A vida é cheia de fases de transição. Elas podem ser eventos naturais, como por exemplo a mudança da infância para a adolescência, da adolescência para a fase adulta e da fase adulta para a velhice; a menarca e a menopausa. Poder ser também eventos marcantes que vão ocorrendo no decorrer da vida, como por exemplo uma grande mudança, um novo trabalho, um casamento, uma doença ou uma morte na família.

Toda fase de transição é carregada de estressores mesmo quando a mudança é positiva e esperada, afinal sempre que se ganha algo se perde também.

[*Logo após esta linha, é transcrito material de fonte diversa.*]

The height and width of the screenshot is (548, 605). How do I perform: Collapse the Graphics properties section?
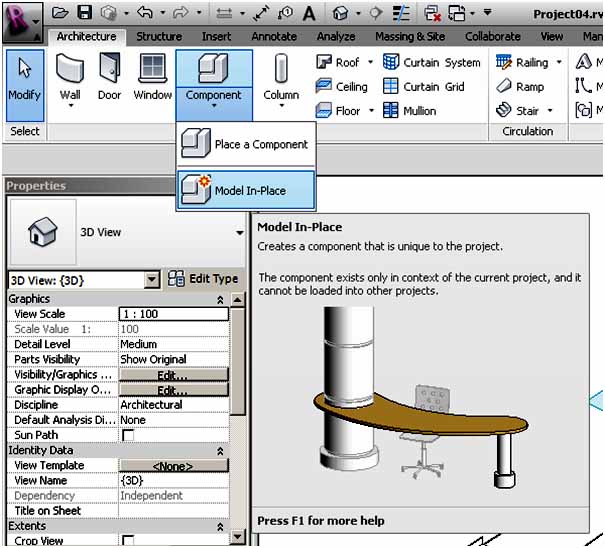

Qualquer que seja o período de transição que uma pessoa esteja passando o luto está presente justamente por essa sensação de perda e de vazio do que se perde mesmo quando se ganha.

E qual relação isso tem com o puerpério?

O puerpério é uma fase de transição extremamente profunda, uma das mais profundas que uma mulher pode vivenciar. Ele é tão transformador que tem a capacidade de modificar até mesmo a identidade da mulher.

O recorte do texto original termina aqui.